**Texte à analyser:**
>>>>>

Publié le 30 novembre 2015

EMPREINTE TERRE

COP21 : La Chine, l’Inde et les pays en développement réclament une véritable "justice climatique"

Dans son discours inaugurant la 21ème Conférence onusienne du climat, le président de la République, François Hollande, appelle à un accord ambitieux placé sous le signe de la justice climatique. Un appel entendu. La Chine, l’Inde, les pays émergents et en développement s’unissent pour rappeler la responsabilité historique des pays développés dans le réchauffement climatique. Pour ces pays, la question du financement de l’adaptation et de la transition énergétique est incontournable. Son règlement est la condition sine qua non d’un accord.

François Hollande a appelé dans son discours d'ouverture de la COP21 à davantage de "justice climatique". Un message tout de suite repris par la Chine et des pays du G77.
Mustafa Yalcin / Anadolu Agency AFP

Fran"Les pays développés doivent assumer leur responsabilité historique, les pays émergents accélérer leur transition énergétique et les pays en développement doivent être accompagnés dans leur adaptation aux impacts climatiques", a déclaré le président de la République dans son discours d’inauguration de la COP21.   

Une position que partagent Barack Obama, le président américain, et Angela Merkel, la chancelière allemande.   

 

Les 100 milliards, point clé de la négociation   

 

Ravi Prasad, chef de la délégation indienne à Paris, ne dit pas autre chose. Devant un parterre de journalistes réunis au Bourget, il estime qu’"aujourd’hui, François Hollande a rappelé qu’il s’agissait avant tout de justice climatique. Cela doit se traduire par un soutien financier de la part des pays développés envers les pays en développement car les personnes qui sont le plus affectées par l’impact du réchauffement climatique sont les personnes qui disposent des ressources les plus réduites".   

La mobilisation financière des pays du Nord en faveur des pays du Sud est donc une condition sine qua non pour que les délégués puissent aboutir à un accord le 11 décembre. Pour cela, il faudra enfin réunir les 100 milliards de dollars par an promis à Copenhague (à partir de 2020), mais aussi organiser les transferts technologiques, et abonder le Fonds vert pour le Climat, financer le Fonds d’adaptation et enfin celui à destination des pays les moins développés.   

Mais un point cristallise toutes les attentions, au Nord comme au Sud : celui du mécanisme des pertes et dommage.

<<<<<

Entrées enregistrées

>>>>>

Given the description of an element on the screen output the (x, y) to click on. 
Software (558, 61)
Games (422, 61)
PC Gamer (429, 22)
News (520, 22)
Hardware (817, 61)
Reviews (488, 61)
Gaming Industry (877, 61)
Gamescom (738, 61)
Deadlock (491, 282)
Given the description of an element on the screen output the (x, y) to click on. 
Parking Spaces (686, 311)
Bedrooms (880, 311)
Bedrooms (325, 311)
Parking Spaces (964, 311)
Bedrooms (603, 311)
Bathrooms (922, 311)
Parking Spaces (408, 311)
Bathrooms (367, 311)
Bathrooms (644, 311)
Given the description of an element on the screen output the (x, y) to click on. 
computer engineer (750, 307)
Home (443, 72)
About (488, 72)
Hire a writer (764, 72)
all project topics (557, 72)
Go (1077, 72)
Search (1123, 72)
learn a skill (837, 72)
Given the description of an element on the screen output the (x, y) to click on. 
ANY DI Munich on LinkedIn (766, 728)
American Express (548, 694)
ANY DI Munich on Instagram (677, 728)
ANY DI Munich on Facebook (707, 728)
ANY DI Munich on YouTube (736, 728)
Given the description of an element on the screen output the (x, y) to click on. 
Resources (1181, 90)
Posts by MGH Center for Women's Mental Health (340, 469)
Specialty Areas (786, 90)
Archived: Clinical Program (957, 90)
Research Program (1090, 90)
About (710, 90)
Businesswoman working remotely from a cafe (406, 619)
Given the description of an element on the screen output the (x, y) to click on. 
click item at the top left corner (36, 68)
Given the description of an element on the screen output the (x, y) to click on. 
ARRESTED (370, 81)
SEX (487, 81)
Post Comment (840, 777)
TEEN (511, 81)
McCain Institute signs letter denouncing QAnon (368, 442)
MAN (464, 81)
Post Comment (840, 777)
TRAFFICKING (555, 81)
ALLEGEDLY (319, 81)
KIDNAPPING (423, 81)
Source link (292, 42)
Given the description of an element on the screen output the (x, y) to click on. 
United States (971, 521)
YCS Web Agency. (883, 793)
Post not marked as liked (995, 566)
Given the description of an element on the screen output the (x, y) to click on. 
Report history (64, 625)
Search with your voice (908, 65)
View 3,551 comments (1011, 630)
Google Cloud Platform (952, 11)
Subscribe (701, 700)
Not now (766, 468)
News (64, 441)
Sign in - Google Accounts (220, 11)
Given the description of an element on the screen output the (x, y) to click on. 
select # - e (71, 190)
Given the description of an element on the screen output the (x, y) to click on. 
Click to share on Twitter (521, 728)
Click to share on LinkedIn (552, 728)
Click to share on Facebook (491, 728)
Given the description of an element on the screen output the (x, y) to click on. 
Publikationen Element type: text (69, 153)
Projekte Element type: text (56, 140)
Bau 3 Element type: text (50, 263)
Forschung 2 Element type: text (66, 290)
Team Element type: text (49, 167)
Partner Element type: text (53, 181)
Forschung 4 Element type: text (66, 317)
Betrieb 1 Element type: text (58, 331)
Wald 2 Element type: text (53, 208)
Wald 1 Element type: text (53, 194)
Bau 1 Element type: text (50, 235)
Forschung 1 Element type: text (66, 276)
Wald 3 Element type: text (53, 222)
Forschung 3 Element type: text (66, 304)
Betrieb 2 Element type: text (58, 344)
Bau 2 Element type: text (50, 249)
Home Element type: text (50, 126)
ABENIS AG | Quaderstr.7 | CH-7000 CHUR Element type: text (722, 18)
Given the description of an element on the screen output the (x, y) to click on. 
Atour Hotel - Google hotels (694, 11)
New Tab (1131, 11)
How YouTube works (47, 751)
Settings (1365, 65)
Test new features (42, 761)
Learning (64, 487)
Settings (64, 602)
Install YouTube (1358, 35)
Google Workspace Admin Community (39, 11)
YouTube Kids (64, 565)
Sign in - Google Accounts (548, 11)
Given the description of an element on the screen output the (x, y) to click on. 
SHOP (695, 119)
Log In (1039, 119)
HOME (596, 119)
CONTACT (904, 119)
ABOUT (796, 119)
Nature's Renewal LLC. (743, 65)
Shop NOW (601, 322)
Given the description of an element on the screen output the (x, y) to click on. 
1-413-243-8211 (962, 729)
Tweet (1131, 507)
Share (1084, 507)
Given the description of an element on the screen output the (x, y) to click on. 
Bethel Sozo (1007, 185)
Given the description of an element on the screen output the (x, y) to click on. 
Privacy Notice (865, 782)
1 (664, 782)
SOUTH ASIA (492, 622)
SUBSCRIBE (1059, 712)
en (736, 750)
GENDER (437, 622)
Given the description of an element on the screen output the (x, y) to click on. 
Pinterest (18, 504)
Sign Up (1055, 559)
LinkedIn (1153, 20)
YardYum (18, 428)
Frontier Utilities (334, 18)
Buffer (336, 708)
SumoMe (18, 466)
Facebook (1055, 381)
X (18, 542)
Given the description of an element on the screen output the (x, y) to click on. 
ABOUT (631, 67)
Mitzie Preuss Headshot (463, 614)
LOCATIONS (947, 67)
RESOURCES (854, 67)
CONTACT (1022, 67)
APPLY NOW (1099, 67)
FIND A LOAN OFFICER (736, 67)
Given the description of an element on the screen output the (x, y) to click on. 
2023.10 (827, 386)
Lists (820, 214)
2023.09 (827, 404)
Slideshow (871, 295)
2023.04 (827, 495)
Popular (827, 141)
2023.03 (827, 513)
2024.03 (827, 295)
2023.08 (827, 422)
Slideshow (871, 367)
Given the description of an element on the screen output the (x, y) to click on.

<<<<<

**Exercices:**
[a] D'après l'article sur la justice climatique à la COP21, quelles mesures faudra-t-il prendre pour que les pays du Nord se mobilisent financièrement en faveur des pays du Sud ? Énumérez-les toutes.
[b] Dans l'article sur la justice climatique à la COP21, pourquoi Ravi Prasad estime-t-il que la justice climatique doit se traduire par un soutien financier des pays développés envers les pays en développement ?
[c] Rédigez la suite de l'article sur la justice climatique à la COP21, à partir de sa dernière phrase.

**Corrigé:**
[a]
- Réunir les 100 milliards de dollars par an promis à Copenhague (à partir de 2020)
- Organiser les transferts technologiques
- Abonder le Fonds vert pour le Climat
- Financer le Fonds d'adaptation
- Financer le fonds à destination des pays les moins développés

[b] Selon lui, les personnes les plus affectées par l'impact du réchauffement climatique sont aussi celles qui disposent des ressources les plus réduites.

[c]
 

Le mécanisme des "pertes et dommage", point de crispation  

 

"Le G77 et la Chine parlent d’une même voix dès lors qu’il s’agit d’intégrer le mécanisme des pertes et dommages (article 5 dans le brouillon actuel de l'accord) comme il a été défini en 2013 à Varsovie", rappelle Juan P. Hoffmaister, responsable des questions financières au sein du G77 + la Chine. Et les représentants des délégations chinoise, indienne et des pays en développement s’attachent tous à souligner qu’un accord sans l’intégration de ce mécanisme n’est pas envisageable.   

Mais de quoi s’agit-il ? Cela peut en fait se comparer à une assurance financée par les pays développés en faveur des victimes du réchauffement climatique dans les pays en développement. La terminologie "pertes et dommage" utilisée dans l’accord est d'ailleurs directement empruntée au monde de l’assurance.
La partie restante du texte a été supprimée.